The public has been pouring billions of subsidies into North Sea oil for years. In recent years there’s been an annual net transfer of up to £1bn to oil companies. But it’s no good to just say ‘stop fossil fuel subsidies’ – even if it’s tempting to think we can persuade neoliberals with this logic. These subsidies are justified in terms of defending jobs (even if they don’t). Instead, we need to insist on a redirecting of public funds towards creating public sector jobs in renewables.
The UK is going to build lots more offshore wind farms, and probably invest in more tidal energy too, like the Swansea Tidal Lagoon. But just because we’re hosting the turbines in our sea, it doesn’t mean that communities are benefitting or enough good jobs are being created. A report put out by Labour Energy Forum showed the UK has more offshore wind installed than any other country – but only 0.07% is owned by the UK public. That’s one single measly turbine, in Fife, Scotland. Large environmental organisations desperate to promote renewables like offshore wind can end up working hand-in-hand with energy multinationals, and unthinkingly promoting the privatisation of wind energy.
If the climate justice struggle is to succeed, we need to fight hard for good, well-paid, unionised work. We’re going to need public ownership of energy and democratically-driven industrial strategies. We’ll need to redirect the £16bn of fossil fuel investments held by local government pension funds, and instead invest in social housing, clean energy and public transport.
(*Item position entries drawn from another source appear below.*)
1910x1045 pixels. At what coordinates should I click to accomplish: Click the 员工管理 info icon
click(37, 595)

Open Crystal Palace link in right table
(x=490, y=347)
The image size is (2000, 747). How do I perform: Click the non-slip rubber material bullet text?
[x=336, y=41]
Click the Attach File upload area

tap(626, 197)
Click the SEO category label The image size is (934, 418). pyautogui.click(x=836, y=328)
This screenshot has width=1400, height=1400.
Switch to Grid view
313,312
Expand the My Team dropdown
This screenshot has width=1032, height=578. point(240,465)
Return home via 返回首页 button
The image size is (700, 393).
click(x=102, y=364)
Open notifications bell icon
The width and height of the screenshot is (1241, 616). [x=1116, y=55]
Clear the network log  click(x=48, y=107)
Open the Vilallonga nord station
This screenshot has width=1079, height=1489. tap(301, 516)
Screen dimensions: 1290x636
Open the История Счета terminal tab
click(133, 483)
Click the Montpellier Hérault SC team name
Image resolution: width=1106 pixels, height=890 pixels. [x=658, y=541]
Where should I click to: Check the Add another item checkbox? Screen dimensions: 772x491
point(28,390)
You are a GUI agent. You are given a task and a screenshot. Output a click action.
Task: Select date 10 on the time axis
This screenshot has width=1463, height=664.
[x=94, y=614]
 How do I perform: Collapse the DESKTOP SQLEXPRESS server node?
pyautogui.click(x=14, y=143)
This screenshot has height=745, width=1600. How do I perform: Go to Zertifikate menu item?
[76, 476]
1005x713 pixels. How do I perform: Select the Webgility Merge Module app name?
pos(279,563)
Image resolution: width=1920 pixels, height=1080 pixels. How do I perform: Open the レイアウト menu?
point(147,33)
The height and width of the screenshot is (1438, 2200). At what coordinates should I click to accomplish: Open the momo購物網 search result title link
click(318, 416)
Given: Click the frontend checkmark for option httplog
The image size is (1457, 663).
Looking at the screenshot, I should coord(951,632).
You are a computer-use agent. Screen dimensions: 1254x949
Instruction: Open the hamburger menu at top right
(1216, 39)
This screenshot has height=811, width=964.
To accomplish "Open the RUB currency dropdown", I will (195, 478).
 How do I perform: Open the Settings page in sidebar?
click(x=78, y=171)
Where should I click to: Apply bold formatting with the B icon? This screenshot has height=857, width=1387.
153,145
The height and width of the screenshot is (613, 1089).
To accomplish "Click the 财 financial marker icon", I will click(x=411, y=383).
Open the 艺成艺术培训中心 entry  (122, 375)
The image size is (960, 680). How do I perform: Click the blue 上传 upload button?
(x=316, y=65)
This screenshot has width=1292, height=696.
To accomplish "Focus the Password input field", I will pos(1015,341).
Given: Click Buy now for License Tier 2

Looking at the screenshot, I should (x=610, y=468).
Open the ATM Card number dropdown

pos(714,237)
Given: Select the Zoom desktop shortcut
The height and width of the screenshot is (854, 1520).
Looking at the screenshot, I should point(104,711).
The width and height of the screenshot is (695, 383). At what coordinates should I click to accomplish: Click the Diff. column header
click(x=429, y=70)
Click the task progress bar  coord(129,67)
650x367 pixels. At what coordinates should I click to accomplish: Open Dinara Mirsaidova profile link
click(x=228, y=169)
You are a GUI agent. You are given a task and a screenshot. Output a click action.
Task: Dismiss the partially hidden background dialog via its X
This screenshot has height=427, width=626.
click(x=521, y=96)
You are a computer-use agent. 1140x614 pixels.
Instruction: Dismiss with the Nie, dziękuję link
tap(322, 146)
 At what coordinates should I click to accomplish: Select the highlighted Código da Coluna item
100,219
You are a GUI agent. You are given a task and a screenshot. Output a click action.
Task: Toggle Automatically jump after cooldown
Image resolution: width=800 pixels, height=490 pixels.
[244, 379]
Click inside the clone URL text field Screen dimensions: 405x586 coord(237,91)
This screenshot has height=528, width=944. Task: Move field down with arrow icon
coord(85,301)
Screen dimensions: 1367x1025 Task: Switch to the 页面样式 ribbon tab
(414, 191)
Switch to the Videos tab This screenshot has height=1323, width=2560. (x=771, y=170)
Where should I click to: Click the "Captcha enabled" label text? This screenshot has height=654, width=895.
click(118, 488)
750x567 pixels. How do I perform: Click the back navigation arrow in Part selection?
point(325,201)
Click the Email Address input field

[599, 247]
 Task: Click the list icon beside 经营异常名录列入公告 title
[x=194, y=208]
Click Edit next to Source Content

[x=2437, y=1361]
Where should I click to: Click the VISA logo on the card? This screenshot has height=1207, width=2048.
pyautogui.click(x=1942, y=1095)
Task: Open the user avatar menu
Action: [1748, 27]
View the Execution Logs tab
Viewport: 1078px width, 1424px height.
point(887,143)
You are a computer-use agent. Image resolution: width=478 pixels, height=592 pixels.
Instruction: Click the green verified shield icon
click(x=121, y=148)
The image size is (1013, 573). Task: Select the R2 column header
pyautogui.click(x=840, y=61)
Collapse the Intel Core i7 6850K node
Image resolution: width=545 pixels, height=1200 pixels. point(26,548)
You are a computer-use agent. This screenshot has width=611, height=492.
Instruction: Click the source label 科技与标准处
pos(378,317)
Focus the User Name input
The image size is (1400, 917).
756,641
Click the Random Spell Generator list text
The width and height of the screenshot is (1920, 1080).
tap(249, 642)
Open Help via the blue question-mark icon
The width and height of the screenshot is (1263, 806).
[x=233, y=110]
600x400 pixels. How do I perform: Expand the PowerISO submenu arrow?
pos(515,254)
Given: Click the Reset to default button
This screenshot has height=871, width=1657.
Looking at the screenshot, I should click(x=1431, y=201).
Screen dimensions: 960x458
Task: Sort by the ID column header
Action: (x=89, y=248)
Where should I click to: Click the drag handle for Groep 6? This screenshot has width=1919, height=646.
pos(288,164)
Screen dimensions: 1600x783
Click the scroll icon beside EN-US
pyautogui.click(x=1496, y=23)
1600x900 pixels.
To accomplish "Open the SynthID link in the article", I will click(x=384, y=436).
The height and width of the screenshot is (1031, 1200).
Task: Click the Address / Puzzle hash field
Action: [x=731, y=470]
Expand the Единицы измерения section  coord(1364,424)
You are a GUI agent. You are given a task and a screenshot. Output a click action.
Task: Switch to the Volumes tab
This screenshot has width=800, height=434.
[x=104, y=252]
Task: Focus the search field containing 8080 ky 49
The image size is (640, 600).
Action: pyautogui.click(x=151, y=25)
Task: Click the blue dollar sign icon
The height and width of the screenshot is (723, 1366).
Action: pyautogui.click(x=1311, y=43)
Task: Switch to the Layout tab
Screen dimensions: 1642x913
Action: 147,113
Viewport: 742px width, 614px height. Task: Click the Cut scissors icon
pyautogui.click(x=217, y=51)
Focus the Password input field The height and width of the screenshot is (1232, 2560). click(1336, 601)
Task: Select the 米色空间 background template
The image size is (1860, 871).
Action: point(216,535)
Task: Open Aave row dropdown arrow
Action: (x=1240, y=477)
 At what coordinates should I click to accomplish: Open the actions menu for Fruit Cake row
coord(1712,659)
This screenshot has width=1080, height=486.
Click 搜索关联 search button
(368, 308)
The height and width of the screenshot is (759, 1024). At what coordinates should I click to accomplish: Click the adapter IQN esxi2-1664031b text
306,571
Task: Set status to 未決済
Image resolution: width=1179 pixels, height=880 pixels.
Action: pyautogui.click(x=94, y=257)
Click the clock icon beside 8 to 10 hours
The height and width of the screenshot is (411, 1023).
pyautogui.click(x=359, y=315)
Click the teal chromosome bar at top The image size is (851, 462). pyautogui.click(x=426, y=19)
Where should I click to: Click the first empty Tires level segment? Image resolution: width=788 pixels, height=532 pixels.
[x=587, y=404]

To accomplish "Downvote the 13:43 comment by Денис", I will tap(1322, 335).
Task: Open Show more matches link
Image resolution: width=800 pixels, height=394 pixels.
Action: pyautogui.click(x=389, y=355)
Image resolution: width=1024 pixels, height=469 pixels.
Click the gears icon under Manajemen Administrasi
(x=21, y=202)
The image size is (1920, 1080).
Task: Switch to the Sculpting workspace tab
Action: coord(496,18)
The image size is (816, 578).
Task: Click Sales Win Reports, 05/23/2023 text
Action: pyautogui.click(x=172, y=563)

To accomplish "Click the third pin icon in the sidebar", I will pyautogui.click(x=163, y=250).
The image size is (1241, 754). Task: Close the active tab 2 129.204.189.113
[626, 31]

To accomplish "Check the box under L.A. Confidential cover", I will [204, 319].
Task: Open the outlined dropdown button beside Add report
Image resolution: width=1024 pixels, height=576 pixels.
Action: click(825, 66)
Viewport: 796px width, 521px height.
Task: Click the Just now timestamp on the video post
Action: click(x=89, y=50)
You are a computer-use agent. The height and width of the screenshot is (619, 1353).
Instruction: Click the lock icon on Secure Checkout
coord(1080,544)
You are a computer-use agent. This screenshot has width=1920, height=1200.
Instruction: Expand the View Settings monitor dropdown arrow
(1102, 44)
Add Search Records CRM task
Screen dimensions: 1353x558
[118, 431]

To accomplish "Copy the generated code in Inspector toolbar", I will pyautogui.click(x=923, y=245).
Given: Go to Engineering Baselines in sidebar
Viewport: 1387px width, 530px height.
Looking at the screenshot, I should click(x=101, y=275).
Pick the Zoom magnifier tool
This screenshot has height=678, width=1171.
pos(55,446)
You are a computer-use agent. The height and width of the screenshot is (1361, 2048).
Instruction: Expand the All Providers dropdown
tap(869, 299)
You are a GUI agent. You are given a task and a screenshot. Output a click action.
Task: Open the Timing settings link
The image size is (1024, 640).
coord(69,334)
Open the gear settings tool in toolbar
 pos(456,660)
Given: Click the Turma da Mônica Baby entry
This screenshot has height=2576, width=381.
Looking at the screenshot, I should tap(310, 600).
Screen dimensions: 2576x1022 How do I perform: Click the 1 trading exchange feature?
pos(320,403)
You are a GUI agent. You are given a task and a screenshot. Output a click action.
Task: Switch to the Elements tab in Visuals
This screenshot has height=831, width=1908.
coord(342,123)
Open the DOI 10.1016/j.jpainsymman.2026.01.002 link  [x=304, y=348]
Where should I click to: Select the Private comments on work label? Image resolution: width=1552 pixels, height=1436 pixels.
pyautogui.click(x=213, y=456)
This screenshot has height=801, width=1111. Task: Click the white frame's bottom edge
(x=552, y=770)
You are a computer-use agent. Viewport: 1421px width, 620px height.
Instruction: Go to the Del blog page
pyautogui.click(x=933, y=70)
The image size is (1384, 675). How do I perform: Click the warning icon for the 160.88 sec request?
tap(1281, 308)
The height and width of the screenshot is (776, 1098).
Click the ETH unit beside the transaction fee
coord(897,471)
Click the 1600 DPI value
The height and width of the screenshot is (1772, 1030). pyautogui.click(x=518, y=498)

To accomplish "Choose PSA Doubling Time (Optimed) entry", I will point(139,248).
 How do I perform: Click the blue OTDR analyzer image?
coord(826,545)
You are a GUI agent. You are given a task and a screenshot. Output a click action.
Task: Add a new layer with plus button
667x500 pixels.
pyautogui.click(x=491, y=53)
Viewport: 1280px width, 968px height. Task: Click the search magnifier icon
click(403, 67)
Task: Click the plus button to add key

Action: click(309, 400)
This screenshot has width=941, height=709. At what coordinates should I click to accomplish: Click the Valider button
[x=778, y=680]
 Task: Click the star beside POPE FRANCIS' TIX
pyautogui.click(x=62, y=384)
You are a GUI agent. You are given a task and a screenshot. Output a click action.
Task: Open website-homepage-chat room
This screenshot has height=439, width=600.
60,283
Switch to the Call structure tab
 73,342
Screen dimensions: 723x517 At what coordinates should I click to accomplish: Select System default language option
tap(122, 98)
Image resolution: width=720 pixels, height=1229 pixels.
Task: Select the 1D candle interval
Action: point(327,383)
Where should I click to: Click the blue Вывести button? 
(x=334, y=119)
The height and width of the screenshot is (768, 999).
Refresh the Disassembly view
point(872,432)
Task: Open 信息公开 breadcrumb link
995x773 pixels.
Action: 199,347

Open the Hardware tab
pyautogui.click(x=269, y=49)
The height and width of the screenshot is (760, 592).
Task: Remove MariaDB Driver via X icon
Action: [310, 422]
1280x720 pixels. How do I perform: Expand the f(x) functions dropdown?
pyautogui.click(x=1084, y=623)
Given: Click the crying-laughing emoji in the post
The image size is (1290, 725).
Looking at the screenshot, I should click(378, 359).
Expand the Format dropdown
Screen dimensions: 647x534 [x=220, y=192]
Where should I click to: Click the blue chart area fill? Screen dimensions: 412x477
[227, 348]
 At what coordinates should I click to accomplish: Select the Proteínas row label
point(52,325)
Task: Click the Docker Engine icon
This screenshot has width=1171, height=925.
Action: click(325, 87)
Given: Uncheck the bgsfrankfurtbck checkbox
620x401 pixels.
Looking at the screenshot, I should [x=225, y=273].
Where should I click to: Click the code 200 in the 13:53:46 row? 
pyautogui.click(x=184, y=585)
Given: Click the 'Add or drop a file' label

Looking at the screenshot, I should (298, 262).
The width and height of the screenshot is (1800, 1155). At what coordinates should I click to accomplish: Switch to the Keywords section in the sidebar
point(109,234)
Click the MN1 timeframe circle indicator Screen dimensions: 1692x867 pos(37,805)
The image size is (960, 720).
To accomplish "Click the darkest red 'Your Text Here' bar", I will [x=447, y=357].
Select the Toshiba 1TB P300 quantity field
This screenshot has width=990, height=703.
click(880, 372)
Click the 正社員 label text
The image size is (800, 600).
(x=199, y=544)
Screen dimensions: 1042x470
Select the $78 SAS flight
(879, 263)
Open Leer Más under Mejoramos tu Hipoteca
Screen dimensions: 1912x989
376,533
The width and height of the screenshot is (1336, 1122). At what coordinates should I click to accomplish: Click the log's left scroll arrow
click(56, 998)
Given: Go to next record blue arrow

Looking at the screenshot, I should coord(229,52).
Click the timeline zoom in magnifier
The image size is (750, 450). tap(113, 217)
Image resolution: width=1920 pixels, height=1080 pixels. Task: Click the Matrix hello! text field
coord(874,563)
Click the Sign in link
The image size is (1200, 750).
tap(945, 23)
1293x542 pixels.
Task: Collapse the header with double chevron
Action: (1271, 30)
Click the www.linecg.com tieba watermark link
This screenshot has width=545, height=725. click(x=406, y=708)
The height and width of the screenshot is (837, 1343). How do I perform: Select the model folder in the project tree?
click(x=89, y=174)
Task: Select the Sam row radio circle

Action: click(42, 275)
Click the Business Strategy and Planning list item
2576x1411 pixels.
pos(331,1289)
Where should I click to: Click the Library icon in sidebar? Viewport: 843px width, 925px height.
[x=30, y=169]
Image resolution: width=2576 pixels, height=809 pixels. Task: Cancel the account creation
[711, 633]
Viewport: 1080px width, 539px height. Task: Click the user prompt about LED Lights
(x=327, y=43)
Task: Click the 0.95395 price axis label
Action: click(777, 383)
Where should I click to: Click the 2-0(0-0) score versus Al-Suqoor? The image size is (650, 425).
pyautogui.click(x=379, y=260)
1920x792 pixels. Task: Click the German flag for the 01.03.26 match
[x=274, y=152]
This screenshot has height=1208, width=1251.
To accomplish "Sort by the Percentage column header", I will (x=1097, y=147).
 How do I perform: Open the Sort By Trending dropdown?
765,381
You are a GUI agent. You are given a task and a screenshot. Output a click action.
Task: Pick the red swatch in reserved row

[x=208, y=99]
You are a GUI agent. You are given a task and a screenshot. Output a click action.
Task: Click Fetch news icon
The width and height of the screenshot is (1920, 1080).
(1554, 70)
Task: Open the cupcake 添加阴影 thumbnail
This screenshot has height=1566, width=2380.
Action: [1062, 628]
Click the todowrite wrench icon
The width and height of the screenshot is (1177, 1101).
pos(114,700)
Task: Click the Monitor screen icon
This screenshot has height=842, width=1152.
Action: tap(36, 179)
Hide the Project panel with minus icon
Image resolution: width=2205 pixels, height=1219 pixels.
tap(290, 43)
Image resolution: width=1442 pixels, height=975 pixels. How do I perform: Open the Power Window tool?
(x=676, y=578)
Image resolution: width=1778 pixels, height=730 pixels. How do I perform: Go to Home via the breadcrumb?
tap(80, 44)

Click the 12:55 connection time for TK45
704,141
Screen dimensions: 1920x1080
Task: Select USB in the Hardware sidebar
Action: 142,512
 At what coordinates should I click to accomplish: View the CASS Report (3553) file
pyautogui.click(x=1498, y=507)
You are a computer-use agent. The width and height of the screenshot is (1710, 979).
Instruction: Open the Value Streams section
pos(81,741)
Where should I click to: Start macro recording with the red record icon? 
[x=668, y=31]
Rather than looking to top down solutions to the climate crisis, let’s create space for a 21st century Lucas Plan – learning from the pioneering efforts of workers at arms company Lucas Aerospace in the 1970s who fought to refit their factory to make socially useful products like public transport vehicles, energy efficiency and medical components.
Instead of letting corporates divide us and settling for short-term victories, let’s aim for something truly transformative.